An Even Greater Computer Backup Risk
But stealing a few random people’s data does not interest most hackers. They either want something they can quickly turn into money or something that will make them famous—something like hacking all of the accounts on a backup provider.
It’s happened before—some problems in cloud-based Dropbox may have allowed hackers to access any customer data they wanted during a limited time window in June 2011. Other cloud backup providers may have other undiscovered flaws that could let hackers sneak through the door.
Hackers wouldn’t even need to download huge amounts of data if they broke into your computer backup. If I were a hacker, I’d download the file on everyone’s computer that stores saved passwords when you click “Save Password For This Site” in your Web browser.
Everyone who used that feature for PayPal, bank sites, and investment accounts could almost instantly find their accounts emptied.
What About Physical Computer Backups?
Say you make a backup onto a removable USB disk drive or an external hard drive.
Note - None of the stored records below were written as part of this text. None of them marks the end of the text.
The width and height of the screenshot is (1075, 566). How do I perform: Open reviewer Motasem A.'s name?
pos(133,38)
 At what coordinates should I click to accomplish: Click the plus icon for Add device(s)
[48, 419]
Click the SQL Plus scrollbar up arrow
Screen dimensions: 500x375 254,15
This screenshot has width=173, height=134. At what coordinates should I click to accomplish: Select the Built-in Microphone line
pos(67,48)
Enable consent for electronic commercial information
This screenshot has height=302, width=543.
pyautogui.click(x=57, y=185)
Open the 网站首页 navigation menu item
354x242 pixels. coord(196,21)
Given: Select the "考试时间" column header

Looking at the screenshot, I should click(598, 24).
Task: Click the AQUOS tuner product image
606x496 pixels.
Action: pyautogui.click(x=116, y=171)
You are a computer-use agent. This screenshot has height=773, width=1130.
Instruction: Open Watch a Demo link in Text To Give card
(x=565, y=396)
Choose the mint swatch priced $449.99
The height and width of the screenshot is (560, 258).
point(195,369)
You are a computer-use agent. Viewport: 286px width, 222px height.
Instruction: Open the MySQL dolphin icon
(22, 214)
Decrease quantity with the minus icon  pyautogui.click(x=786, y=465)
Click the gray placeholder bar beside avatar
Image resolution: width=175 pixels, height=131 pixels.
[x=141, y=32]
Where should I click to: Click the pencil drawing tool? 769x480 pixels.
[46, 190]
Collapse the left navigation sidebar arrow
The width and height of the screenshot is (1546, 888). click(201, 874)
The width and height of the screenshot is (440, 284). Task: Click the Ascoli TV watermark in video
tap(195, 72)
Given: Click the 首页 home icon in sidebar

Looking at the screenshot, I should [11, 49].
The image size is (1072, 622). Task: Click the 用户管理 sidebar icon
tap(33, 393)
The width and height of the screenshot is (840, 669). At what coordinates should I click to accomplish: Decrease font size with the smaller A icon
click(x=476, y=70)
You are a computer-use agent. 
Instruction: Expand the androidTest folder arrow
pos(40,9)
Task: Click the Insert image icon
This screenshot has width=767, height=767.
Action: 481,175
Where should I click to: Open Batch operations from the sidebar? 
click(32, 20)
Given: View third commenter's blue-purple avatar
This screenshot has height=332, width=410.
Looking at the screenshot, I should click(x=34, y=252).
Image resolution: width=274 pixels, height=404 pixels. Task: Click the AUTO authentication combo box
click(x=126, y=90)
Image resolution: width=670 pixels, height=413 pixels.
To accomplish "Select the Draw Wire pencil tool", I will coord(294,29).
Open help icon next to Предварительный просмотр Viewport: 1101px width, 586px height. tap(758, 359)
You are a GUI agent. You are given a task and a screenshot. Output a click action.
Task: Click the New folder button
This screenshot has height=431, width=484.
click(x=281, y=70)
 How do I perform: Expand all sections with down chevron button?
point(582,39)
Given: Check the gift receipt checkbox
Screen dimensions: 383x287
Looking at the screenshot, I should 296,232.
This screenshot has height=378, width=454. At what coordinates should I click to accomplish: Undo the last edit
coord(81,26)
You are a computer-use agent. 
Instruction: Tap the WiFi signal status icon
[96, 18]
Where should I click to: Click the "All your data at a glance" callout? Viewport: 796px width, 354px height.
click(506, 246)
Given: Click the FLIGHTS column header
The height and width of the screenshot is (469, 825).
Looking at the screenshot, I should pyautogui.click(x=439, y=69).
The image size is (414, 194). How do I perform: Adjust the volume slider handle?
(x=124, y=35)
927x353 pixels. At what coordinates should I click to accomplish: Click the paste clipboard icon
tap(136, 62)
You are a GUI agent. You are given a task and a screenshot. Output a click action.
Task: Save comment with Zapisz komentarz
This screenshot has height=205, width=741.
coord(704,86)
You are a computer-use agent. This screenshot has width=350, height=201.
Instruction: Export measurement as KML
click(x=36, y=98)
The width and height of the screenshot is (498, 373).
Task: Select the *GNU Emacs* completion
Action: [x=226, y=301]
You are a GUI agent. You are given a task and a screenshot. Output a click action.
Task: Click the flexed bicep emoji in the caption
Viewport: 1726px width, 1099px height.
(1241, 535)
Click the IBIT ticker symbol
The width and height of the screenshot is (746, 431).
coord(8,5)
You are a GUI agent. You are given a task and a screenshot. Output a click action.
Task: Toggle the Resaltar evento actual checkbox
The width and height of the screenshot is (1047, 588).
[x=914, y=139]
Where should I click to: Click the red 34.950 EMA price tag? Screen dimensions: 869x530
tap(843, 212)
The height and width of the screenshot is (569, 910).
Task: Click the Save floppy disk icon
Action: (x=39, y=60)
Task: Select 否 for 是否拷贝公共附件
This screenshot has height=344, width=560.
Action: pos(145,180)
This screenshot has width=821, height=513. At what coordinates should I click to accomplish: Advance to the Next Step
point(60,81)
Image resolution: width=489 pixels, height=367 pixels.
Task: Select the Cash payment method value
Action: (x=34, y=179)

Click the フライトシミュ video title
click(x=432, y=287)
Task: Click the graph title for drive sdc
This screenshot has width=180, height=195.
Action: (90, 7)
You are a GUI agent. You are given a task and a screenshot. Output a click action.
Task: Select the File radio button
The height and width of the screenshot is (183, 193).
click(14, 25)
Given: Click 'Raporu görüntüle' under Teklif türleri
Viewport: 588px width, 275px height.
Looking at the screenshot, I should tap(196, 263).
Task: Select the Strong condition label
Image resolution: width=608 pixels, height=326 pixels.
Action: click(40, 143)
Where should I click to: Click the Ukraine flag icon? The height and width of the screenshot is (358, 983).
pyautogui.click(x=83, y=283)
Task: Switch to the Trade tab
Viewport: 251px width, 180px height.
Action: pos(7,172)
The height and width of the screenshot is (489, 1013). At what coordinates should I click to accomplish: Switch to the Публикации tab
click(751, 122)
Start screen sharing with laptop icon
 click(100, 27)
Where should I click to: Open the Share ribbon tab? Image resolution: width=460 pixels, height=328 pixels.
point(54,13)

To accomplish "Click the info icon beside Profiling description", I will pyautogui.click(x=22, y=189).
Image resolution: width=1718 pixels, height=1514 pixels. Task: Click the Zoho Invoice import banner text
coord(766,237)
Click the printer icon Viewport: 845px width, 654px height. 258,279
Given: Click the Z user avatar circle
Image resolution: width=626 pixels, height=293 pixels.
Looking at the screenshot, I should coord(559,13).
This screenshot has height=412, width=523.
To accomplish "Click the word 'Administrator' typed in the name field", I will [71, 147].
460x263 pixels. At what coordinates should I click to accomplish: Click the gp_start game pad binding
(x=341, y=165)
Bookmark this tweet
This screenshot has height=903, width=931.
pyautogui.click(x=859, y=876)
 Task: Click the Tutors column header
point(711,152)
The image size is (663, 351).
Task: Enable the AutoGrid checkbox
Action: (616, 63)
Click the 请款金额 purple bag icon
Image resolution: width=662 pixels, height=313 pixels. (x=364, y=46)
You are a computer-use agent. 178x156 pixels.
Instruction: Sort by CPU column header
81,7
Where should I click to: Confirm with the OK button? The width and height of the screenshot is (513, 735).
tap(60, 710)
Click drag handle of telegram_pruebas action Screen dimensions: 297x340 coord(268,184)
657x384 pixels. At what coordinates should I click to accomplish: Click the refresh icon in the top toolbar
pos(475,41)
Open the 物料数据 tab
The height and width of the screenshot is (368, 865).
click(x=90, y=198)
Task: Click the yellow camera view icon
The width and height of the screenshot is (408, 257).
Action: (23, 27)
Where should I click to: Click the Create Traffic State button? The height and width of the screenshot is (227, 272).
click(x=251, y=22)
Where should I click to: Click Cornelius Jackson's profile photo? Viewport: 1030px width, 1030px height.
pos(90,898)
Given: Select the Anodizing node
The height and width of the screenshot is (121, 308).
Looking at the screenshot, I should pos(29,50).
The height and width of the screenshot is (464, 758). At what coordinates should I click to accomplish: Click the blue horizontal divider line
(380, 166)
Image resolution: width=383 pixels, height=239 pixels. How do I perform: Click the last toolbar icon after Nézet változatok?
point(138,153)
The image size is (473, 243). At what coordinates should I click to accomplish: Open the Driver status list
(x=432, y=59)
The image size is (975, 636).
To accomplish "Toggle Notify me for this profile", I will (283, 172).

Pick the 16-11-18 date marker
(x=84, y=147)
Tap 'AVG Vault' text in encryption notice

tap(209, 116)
Hackers can only access that drive remotely if they hack into your computer—and what’s the point of stealing your backup if they have access to your computer directly?
But physical backups can easily be stolen by people who know you—people who are especially interested in your information. Think poorly behaved kids, jealous co-workers, mischievous co-college students, and significant others looking for dirt.
In a case like this you might not even realize that someone is accessing your backups, reading your emails, and checking your Web browser history. And it’s little comfort to you that they’re not professional hackers—after all, these are the people who are probably in the best position to make your life miserable.
The best security for physical backups is good physical security. A safe or safe deposit box makes a great location for physical backups. (Although you should use Solid State Drives [SSDs] if nearby magnets are a concern.)
Whatever your situation, take due care to secure your computer backups against hackers and other unsavory characters.